%%

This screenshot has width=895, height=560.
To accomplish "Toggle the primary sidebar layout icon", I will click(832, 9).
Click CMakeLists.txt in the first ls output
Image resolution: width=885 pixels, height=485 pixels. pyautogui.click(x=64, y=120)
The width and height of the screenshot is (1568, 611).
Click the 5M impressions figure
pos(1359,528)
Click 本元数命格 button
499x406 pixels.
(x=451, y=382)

%%
%%

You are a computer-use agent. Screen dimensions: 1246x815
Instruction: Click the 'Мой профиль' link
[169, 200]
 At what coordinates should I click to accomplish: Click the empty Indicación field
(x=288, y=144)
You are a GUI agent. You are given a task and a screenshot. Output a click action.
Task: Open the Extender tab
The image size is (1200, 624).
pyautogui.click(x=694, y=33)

%%

What the exercise asks
Tell how many lines of the data above hold the string "agent". The number alone is the answer.

Written answer
2